The Beagle ear
(Thank you to Ann and Colette Wright for helping us translate our articles)
"Long, with rounded tip, reaching nearly to end of nose when drawn out. Set on low, fine in texture and hanging gracefully close to cheeks"
So stated the FCI and English standards concerning Beagle's ears; and the American standard seems to agree, adding some more particulars.
"Set on moderately low, long, reaching when drawn out nearly, if not quite, to the end of the nose; fine in texture, fairly broad-with almost entire absence of erectile power; setting close to the head, with the forward edge slightly inturning to the cheek, rounded at tip."
Although a sufficient clear description, some points leave us in some doubt.
For an example, what does it mean: "Set Low" or "Set moderately low"?
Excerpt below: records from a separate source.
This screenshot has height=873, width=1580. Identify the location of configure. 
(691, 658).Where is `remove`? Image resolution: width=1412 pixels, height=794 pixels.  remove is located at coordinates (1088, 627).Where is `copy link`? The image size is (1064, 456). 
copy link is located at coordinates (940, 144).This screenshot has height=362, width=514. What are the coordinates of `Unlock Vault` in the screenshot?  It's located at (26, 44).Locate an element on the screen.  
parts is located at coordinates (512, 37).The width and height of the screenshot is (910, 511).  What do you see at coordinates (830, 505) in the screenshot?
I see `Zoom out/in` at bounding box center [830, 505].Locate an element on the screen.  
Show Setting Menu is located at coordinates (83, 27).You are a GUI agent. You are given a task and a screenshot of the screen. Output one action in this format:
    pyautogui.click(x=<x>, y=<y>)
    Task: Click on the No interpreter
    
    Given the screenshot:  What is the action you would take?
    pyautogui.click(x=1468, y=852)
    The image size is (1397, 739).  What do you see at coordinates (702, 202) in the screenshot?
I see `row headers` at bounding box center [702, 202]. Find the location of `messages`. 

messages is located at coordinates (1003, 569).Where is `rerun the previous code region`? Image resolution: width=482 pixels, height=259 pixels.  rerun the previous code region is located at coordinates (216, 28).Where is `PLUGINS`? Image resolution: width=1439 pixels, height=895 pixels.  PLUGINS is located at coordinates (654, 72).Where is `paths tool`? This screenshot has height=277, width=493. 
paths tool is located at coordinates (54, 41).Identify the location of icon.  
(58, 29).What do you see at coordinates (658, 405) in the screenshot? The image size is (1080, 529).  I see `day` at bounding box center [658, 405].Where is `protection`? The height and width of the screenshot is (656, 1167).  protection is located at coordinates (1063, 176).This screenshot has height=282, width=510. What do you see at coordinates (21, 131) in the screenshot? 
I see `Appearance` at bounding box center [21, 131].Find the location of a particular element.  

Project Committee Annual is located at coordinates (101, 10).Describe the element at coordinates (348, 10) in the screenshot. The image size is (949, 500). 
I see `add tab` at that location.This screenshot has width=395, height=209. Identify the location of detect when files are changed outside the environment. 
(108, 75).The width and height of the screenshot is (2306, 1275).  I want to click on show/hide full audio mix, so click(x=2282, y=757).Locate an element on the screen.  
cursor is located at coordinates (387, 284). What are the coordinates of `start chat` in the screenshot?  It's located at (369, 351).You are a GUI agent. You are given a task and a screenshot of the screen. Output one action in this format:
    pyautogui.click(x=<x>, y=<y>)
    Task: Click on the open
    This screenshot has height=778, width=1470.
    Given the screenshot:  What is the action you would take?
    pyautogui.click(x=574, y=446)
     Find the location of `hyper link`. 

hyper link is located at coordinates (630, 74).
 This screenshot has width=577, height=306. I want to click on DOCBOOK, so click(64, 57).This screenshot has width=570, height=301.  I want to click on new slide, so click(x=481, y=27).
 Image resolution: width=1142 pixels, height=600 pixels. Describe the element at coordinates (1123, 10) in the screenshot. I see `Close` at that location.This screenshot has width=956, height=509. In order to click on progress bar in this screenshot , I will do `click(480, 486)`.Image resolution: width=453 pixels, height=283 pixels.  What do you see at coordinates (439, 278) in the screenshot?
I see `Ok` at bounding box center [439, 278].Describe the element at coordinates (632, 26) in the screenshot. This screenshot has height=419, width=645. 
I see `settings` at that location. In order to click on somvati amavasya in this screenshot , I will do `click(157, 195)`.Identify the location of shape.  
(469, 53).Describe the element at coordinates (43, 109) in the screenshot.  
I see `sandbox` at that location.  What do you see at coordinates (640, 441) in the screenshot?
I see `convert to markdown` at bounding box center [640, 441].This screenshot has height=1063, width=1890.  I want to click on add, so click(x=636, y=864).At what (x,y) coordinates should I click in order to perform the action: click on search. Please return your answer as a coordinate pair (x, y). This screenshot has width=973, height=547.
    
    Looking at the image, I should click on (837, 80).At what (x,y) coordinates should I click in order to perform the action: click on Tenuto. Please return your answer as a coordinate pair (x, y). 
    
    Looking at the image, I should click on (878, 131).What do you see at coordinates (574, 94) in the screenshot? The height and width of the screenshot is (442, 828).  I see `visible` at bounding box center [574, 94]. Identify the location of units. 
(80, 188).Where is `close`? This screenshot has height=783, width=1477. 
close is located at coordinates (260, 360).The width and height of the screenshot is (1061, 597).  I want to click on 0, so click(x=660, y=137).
The standard doesn't help us much, in this case, because it doesn't give a measure and neither does it show a method to understand if the eras of our Beagle are set in the correct position.
Dog show culture and
the knowledge and experience of good breeders in the past, give us tips, at times empirical, to assist us in our judgement/decisions.
We list here two alternative methods for assessing the ear position.
The method schematized on the left is that used by the official breed standards, and is of use not only for Beagles, but as a general method to evaluate any dog.
Observing the dog which is looking to the horizon, the ear attachment should be at the same height as the upper part of then eye socket.
The second method, perhaps the most in widespread use among breeders, has the advantage of beeing easier to visualise.
To obtain the correct position, we draw a line that starts from the nose, crosses the eye and ends at the ear attachement.
Using the second method described above, the one we prefer, we can see an ear positioned high on the left, and one set too low on the right.
In assessing the ear position, the dog shold be relaxed. If it is tense or attentive, the ear is raised up. If the dog is frightened or unhappy the ear is set low and back.
In the picture on the right we see a long low set ear (as in our Italian hound), both these characteristics are almost always associated.
Wath does it means: "almost entire absence of erectile power"?
The American standard stated that the erectile power should be absent. It means that Beagles ears must not have inside cartilage or muscles that allows it to stand erect over the point of attachment.
That limited erectile power is present in different terrier breeds, that even having pendant ears are able to pick up their ears over the head.
To be honest it's a rare fault and personally I have nevere seen in my life such a strange trait in a Beagle.
On the contrary I have seen Beagles that when felt showed some "cartilage" or better some thickness of skin. Ears where set close to the head anyway, but shape and mobility where compromised.
How a correct ear is done ?
1. Correct set ear.
2. Rounded at the tip
3. When drawn forward the tip of the ear should reach almost to the tip of the nose.(but not overlap it)
4. The ear is set forward an not low (this trait is not pointed out by the standard but is desirable).